Yabancı (Yabancı #1) - Diana Gabaldon | Kitap Yorumu


Orijinal Adı: Outlander
Seri: Outlander #1
Sonraki Kitap: Kehribardaki Yusufçuk
Yayınevi: Epsilon Yayınları
Sayfa Sayısı: 838
Baskı Yılı: 2010
Goodreads Puanı: 4.19  (32,515 oy)

Arka Kapak Yazısı
   Sene 1945. Eski bir savaş hemşiresi olan Claire Randall, evine dönmüştür. Tekrar bir araya geldiği eşiyle ikinci bir balayına çıkar. Salisbury Düzlüğü’nde bulunan tarihi taş çemberini ziyaret ederler. Bu taşlardan birine dokunan Claire birden kendini, savaş yüzünden yıkılmış ve gruplaşmış sınır baskınlarına maruz kalan İskoçya’da bir yabancı olarak bulur. Sene 1743’tür.
   Anlayamadığı güçler tarafından zaman içinde geçmişe savrulan Claire, hayatı için tehdit oluşturabilecek mülk sahipleri ve casusların arasına düşmüştür. Cesur bir İskoç savaşçısı olan James Fraser, Claire’e öyle sınırsız bir aşk sunar ki, genç kadın sadakat ve tutku gibi iki zıt duygunun arasında sıkışıp kalır. Farklı zamanlarda yaşayan ve hiç ortak özellikleri olmayan bu iki adam arasında bir seçim yapması gerekmektedir.


Yorum
   Sevgili okurlar, öncelikle hepinizi saygı ve sevgiyle selamlıyorum. Çok satanlar listesindeki bir serinin ilk kitabı ile karşınızdayım. Öncelikle bu kitabı birçoğunuzun bildiğini, en azından dizisinden haberdar olduğunuzu düşünüyorum. Adından söz ettiren bir seri. Ben dizisinden haberdar değildim. Kitabını okumayı bir süredir düşünüyordum, kitabını elime alıp kapağını gördükten sonra bir dizisi olduğunu anladım. Belki bazılarınız diziyi izlemiştir ama ben öncelikle kitabını okumanın daha doğru olacağını düşündüm ve ilk kitabı bitirdim. 

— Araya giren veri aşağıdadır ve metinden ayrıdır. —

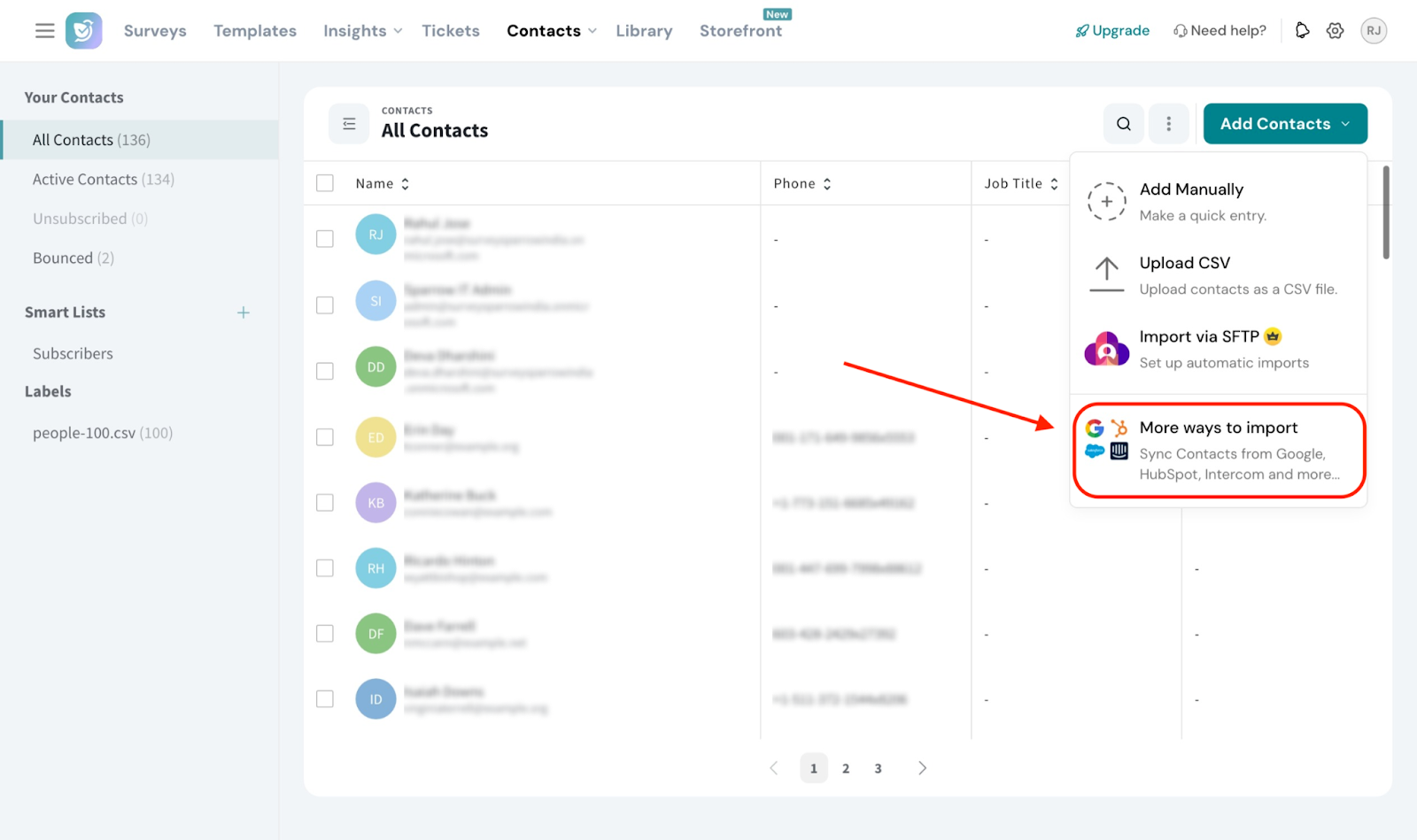Viewport: 1417px width, 840px height.
Task: Select the checkbox for contact KB
Action: (x=325, y=503)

    Epsilon Yayınevi özellikle de etkileyici fantastik seriler çıkardığı için bu seriye de büyük bir iştahla başladım. Tabi bir "Buz Ve Ateşin Şarkısı" beklemiyordum ama yine de hoş ve kaliteli bir seri olacağını düşünerek başladım. Beklentilerimin bayağı altında kaldığını ve beni hayal kırıklığına uğrattığını söylemeliyim. İlk başlarda güzel gidiyordu. Heyecanlı olmasa da güzel bir kitap olacağının sinyallerini veriyordu. Güzel bir kurgu ve fikirle karşımızdaydı. Ama ilerlediğimde keşke yazar bu kurguyu daha iyi değerlendirebilseydi diye düşündüm. Belki benim ruh halimden belki de kitap gerçekten sıkıcı olduğundan bilmiyorum ama kitabın neredeyse %70'lik bir kısmını sıkılarak okudum. En az 250 sayfanın sonunda göz devirdiğime yemin edebilirim. Neden sıkıldığıma gelirsek, öncelikle kitaptan daha fazla aksiyon, macera, gizem, hareket ve duygu beklemiştim ama bunları çoğu yerde ya hiç vermedi ya da çok az dozda verdi.Yazar bu tür beklentilerimin yerini fazlaca cinsellik, gereksiz diyaloglar ve mekan tasvirleri ile doldurmuştu. Özellikle "cinsellik" unsuru kitapta o kadar çok yerde geçiyordu ki bir an gerçekten "Elli Ton Serisi" okuduğumu zannettim. Bunun dışında kitabın başları ve sonlarında birkaç hareketlenme dışında heyecanlandıracak pek birşey olmadı. Sonu ise gerçekten benim pek tasvip etmeyeceğim şekilde bitti.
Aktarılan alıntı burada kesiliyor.